— Exercise directions —
Find each line in the entries that contains the string "screenshot" with the same capitalization, and copy those lines out.

★ ★ ★ ★

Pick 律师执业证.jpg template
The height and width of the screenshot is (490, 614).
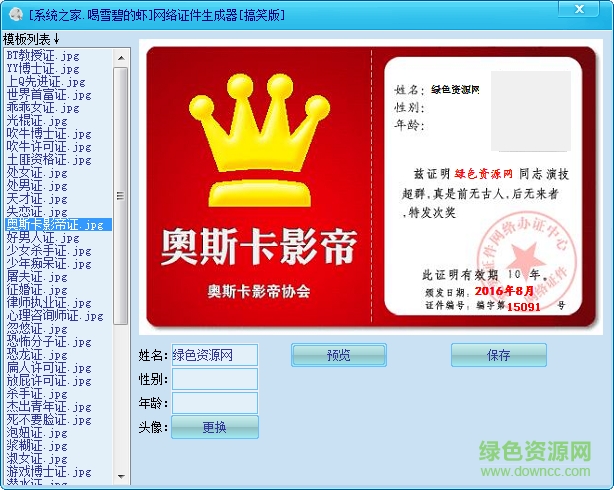pos(48,303)
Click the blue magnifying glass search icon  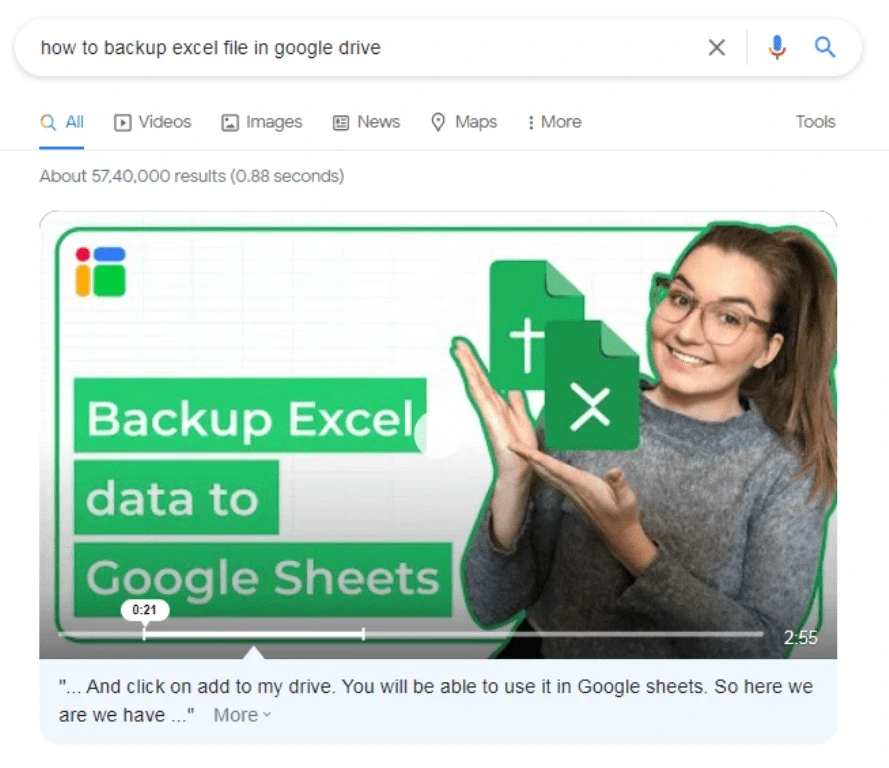[x=824, y=47]
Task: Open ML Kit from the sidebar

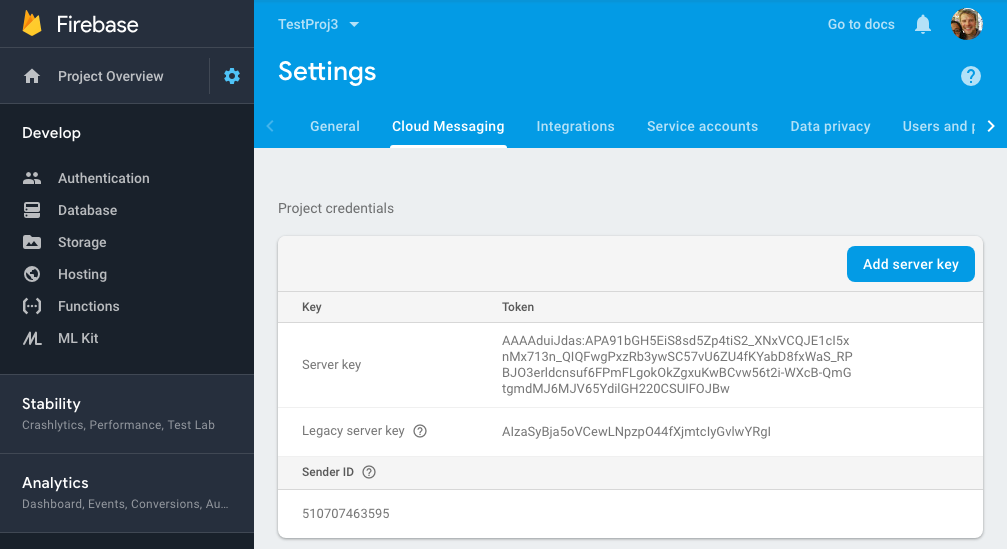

★ ★ ★ ★

— Solution to this task —
The height and width of the screenshot is (490, 614).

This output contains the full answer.